Ce qui se passe
L'auteur du billet n'est pas un détracteur de Bun. Il suit le projet depuis sa sortie en 2022, a migré tout son développement de Node vers Bun, et l'utilise dans ses propres projets. C'est précisément ce qui donne du poids à son constat.
Bun n'a pas publié de version stable depuis trois mois — le plus long intervalle de son histoire. Un logiciel qui glisse, cela n'a rien d'extraordinaire. Ce qu'il pointe, c'est le changement de nature de la communication : un compte qui annonçait autrefois des dates et des chiffres précis s'est mis à promettre des sorties « demain », semaine après semaine.
Les chiffres
Sur le dernier mois, la répartition des commits est frappante :
- 15 800 commits proviennent d'un robot nommé
robobun - 1 600 commits d'un second robot d'auto-correction
- 790 commits du créateur du projet lui-même
Le dépôt compte par ailleurs plus de 5 000 pull requests ouvertes.

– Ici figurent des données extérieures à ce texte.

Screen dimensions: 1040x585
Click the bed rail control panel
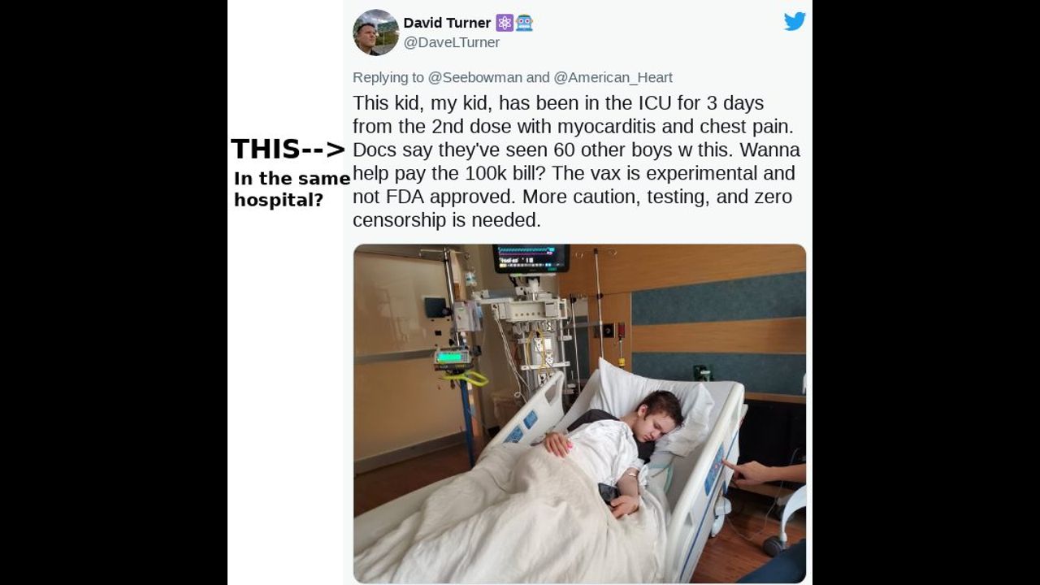[714, 469]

À titre de comparaison, React en a 441. GitHub recommande de rester sous 1 000 requêtes ouvertes sur une même branche, seuil au-delà duquel les vérifications de fusionnabilité commencent à expirer.
Ce qui inquiète vraiment
Deux critiques dépassent la question du calendrier.
La qualité du code. Andrew Kelley, créateur de Zig, a publié ses propres réserves sur les pratiques observées dans la base de code de Bun — un jugement qui précède l'arrivée des modèles de langage dans le projet.
La justification de la réécriture. La sûreté mémoire était l'argument avancé
pour passer de Zig à Rust. Or l'auteur relève que le nombre de blocs marqués
unsafe dans le code Rust produit fragilise sérieusement ce bénéfice. Si l'on
écrit du Rust majoritairement non sûr, l'argument s'effondre.
Il pose enfin la question de l'identité du projet : les débuts de Bun reposaient sur Zig — performance, compilation rapide, faible friction, contrôle mémoire direct avec une petite équipe.
Ce que ça change
L'enjeu dépasse largement Bun. Comme le formule l'auteur, cette réécriture est le test grandeur nature le plus scruté de la capacité d'agents à reprendre une base de code de production, avec un humain qui dirige plutôt qu'il ne relit.
C'est un cas d'observation rare : les commits, les pull requests et les annonces sont publics et vérifiables. Quiconque s'interroge sur le développement assisté par agents à grande échelle a là un jeu de données réel plutôt qu'une opinion.
À retenir
Les critiques sont documentées et chiffrées, mais elles restent le point de vue d'un utilisateur engagé. Le projet n'a pas répondu point par point au moment de la publication, et l'issue de la réécriture n'est pas jouée. À suivre sur les prochaines versions stables — leur cadence sera le vrai signal.